This construction works equally well for KU and KO, by taking complexified or real Clifford algebras, and I'll leave this out of the notation.

First some notation:

  • Let $\mathbb{R}^{p,q}$ denote $\mathbb{R}^{p+q}$ equipped with the quadratic form $-x_1^2-\ldots-x_q^2+x_{q+1}^2+\ldots+x_{q+p}^2$.
  • Let $C^{p,q}$ denote the associated Clifford algebra, and $M^{p,q}(X)$ denote the Grothendieck group of graded bundles of modules for $X\times C^{p,q}$.
  • Let $M^{p,q+1}(X)\rightarrow M^{p,q}(X)$ denote restriction of scalars associated to the embedding $\mathbb{R}^{p,q}\hookrightarrow \mathbb{R}^{p,q+1}$.

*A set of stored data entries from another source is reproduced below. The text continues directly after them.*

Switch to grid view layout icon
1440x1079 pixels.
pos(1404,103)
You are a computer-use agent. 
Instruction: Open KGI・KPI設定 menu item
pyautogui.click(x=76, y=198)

ABS construct a homomorphism $M^{p,q}(X)\rightarrow K(X\times B^{p+q}, X\times S^{p+q-1})$ which factors through $A^{p,q}(X):=M^{p,q}(X)/M^{p,q+1}(X)$. They use Bott periodicity to show that this is an isomorphism when $X$ is a point and $q=0$, and Karoubi essentially extends this for any $X$ under the identification $K^{q-p}(X)=K(X\times B^{p+q}, X\times S^{p+q-1})$ (disclaimer: Karoubi rephrases the construction in an algebraic formalism that I haven't completely translated into the ABS point of view. If anyone has, and can either confirm that it's the same or explain the difference, that would be really helpful).

The homomorphism is as follows:

Given a bundle of $X\times C^{p,q}$-modules $E=E^0\oplus E^1$, ABS observe that the Clifford action gives a bundle map $cl:E^0\rightarrow E^1$ on $X\times B^{p+q}$ which is an isomporphism on $X\times S^{p+q-1}$. This gives a class $[E^0,E^1,cl]\in K(X\times B^{p+q}, X\times S^{p+q-1})$.

If $E$ is in the image of $M^{p,q+1}(X)$, then the map $cl$ extends to an isomorphism on all of $X\times B^{p+q}$ (identify $B^{p+q}$ with the upper hemisphere of $S^{p+q}$), and $E$ is mapped to $0$, so the map indeed factors through $A^{p,q}(X)$.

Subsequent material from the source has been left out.